I agree with both Rachel and the original poster. It's an accurately descriptive name which can sound kind of harsh. From having reviewed my own past scope pics I know it's accurate because the disease in the colon is characterized by ulcerations. Now I have ulcerations in the pouch and we could call it ulcerative pouchitis or we could call it Crohn's. Ulcerative pouchitis would be accurate and so would Crohn's and if you want to sound less descriptive you go with Crohn's. Yet I don't like Crohn's because people think once you have Crohn's the sky is falling and your life is over. Yet I go out for dinner every month with 3 ladies who have Crohns and all are doing well and managing their illnesses with different treatments and diet and I don't see sky falling on them.

Don't get caught up in labels, just treat what you have and whatever you want to call it.

Last edited by CTBarrister
Jan Dollar posted:

Good point, but even if UC had been named after some doctor who discovered it, you would still be explaining what it is. I am sure folks with Crohn's disease are explaining all the time. 

I've had UC for 45 years and I have not found that many people need to know I have it or need an explanation. I think most people aren't all that interested in my medical history (except for family and close friends).

Jan

Ya... If involves poop people are just turned off.  But.  If they get a digestive tract disease or have it and don't know it until it flares late in life.  Well.  Then they will discuss.  

I didn't know I had it until I was 40. But looking before that there were subtle signs.  Definitely. 

As for the name.  UC is all I say.  Ulcers in the colon.  They understand the later.  But not really how devastating it is.  Cause it really doesn't sound bad.  Like cancer.  That's not a good name for a disease either. 

Maybe they need to be named after candy. 

Nah.  Nevermind. 

Just trying to make light of the whole thing. 

Richard. 

P. S. 

I don't think Lou Gehrig would want to be remembered by a disease.  But rather his baseball skills. 

Last edited by Mysticobra

Hola

I'm mexican and in spanish we call it CUCI (pron: ku-see) = Colitis Ulcerativa Crónica Inespecifica.
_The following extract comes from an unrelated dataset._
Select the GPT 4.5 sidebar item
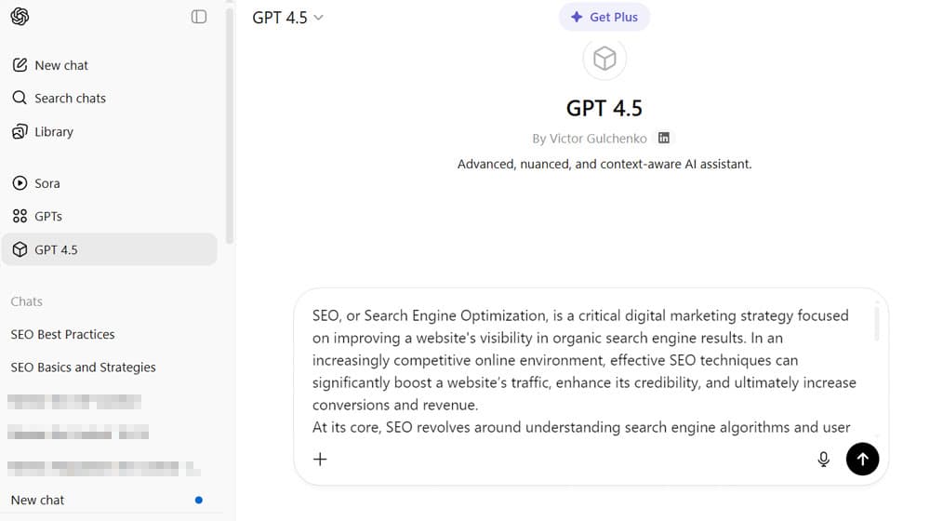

Even if your spanish is not good you can understand the whole meaning, which is Ulcerative Colitis Chronic Unspecific, which in resume is a chronic colitis (WITH ULCERS, of course they are ulcers, have you ever seen the pictures of your colonoscopies?) which appears without an specific reason, other than our super effective immunologic system (I got UC's activated by high contamination of the environment and lots of stress).

By this you can even explain easier WHY you got ill and define it with a proper name, CUCI. For me it works great when it comes to explain people, and I think you should all try this 

Hey Gutlesswondergirl,

I'm an disabled "bean counter". Most people these days don't know that term means. I have counted many things during inventory testing. For example an entire brick yard as they sold the manufacturing company as of the end of the year. 2 days in the cold Midwest I had to actually climb to the top of the piles to make sure they weren't stacked so it looked like there were more bricks. Those were no beans. I've counted shirts, socks and turkey bags for a few other non beans examples

So from one former CPA, certified public accountant, CMA, certified management accountant,  to another bean counter, UC is a below the waist disease. My 7 year old grandson understood that I was sick, the doctor operated and I am still alive description. 

You are right people have heard of Crohn's more than UC. I also had ulcers in my inflamed colon and agree that UC is more descriptive than many other diseases. Last stats I recall 1 million people in the USA have crohn's and 400,000 have UC. So crohn's name is more recognizable.